- Born: December 12, 1899 Miller Township, Missouri, U.S.
- Died: February 4, 2008 (aged 108) Sun City Center, Florida, U.S.
- Allegiance: United States
- Branch: United States Army
- Service years: October 1918 – December 1918
- Conflicts: World War I
- Relations: Eleanor M. Landis (spouse)

= Harry Richard Landis =

American World War I veteran (1899-2008)

Harry Richard Landis (12 December 1899 - 4 February 2008) was, at age 108, the older of the last two American First World War veterans. The final one was Frank Buckles, who died in 2011. John Babcock, a naturalized American, served in the Canadian Army during the war, and also survived Landis.

==Biography==
Landis was born to Jason and Alice Landis in Miller Township, Marion County, Missouri, between Hannibal and Palmyra, where he grew up on the family farm. He was the seventh of eight children.

Landis joined the United States Army in October 1918, and joined the Student Army Training Corps while attending Central Methodist University in Missouri. He did not complete basic training due to the war ending less than a month later. His experience of mopping the floor at an army hospital included exposure to the Spanish flu, which was actually the leading cause of death worldwide in the year 1918, killing about 75 million people. Landis was discharged in December 1918, one month after the signing of the Treaty of Versailles.

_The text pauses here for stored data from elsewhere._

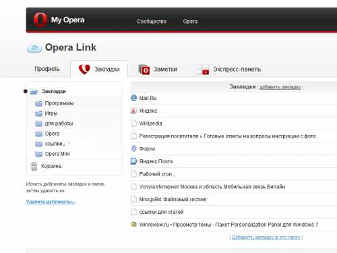Click the добавить закладку link at top
Screen dimensions: 337x253
click(280, 87)
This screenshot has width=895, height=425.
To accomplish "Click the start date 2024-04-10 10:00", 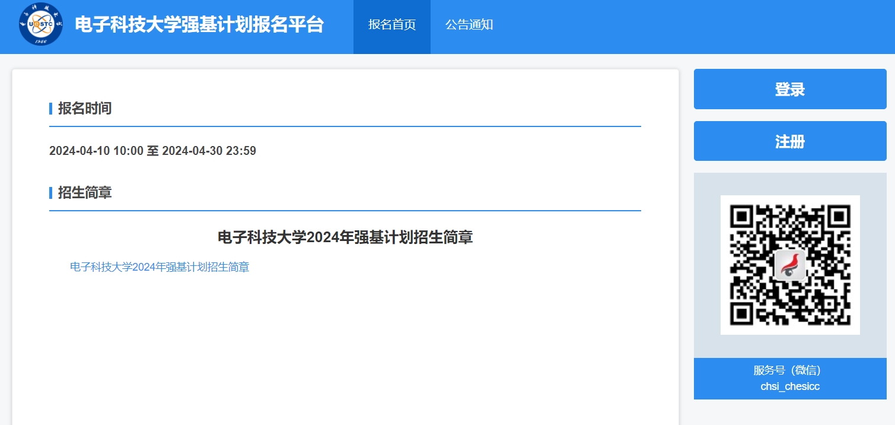I will pyautogui.click(x=96, y=151).
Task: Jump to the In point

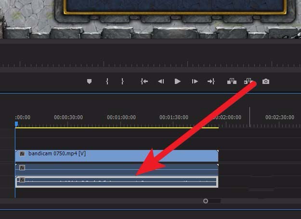Action: click(x=144, y=82)

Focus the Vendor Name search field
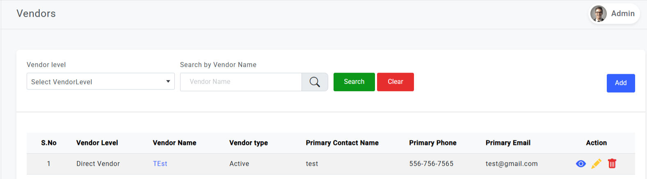(x=241, y=82)
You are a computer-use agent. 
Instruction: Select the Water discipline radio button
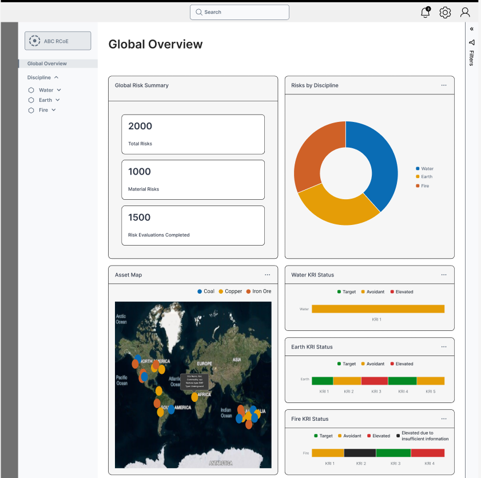point(31,90)
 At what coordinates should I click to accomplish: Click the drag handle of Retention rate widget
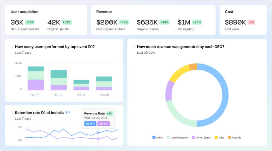point(12,113)
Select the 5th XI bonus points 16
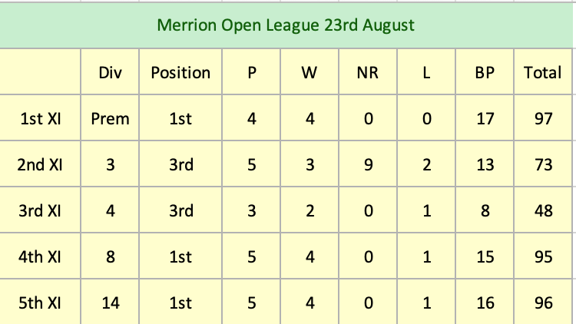 485,303
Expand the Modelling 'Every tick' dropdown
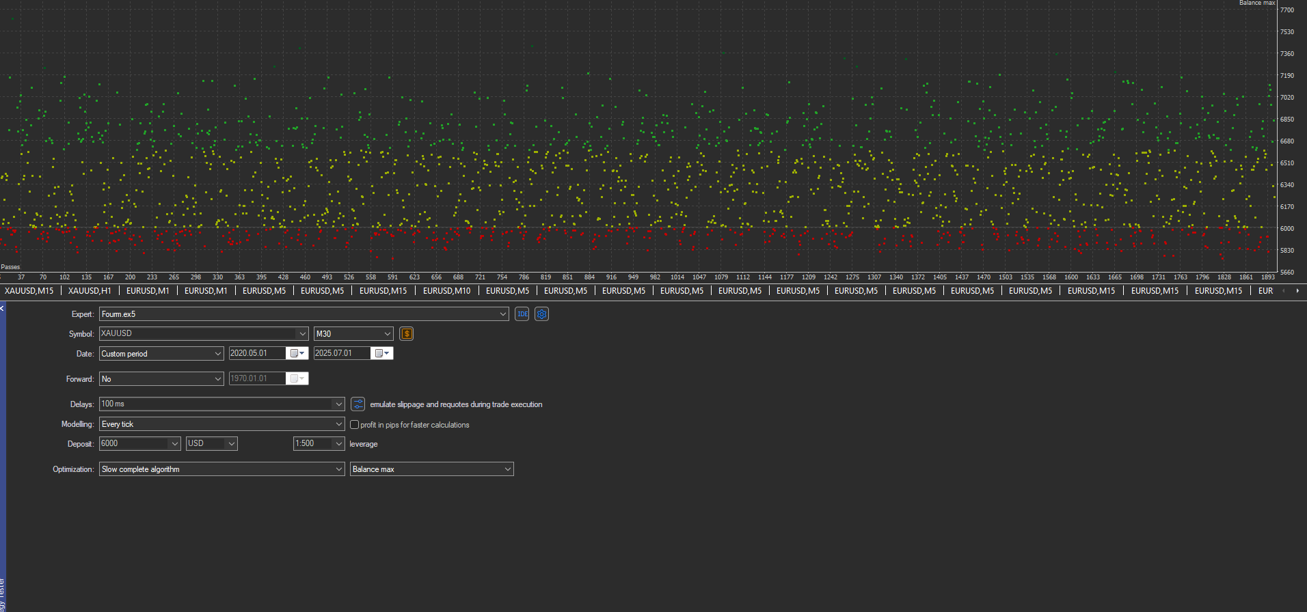Viewport: 1307px width, 612px height. tap(338, 424)
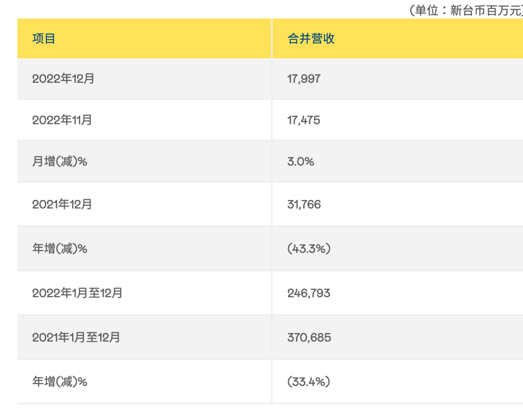Click the 17,475 revenue value

304,120
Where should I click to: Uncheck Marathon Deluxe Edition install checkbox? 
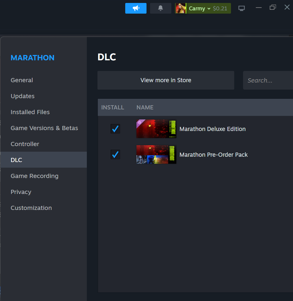click(115, 129)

Attempting to try to enlist in World War II after the Attack on Pearl Harbor in 1941, he was rejected as "too old". Landis retired in 1959 after working at the S.S. Kresge Corporation for many years in management roles.

Landis was married twice, first for 46 years to Eunice who predeceased him. He remarried in 1978 to his second wife Eleanor. They moved to Florida in 1988, after previously living in Niagara Falls, NY and Dayton, OH.

He and his wife Eleanor, both died at Sun City Center in 2008. Harry died on 4 February, and Eleanor on 8 December aged 101.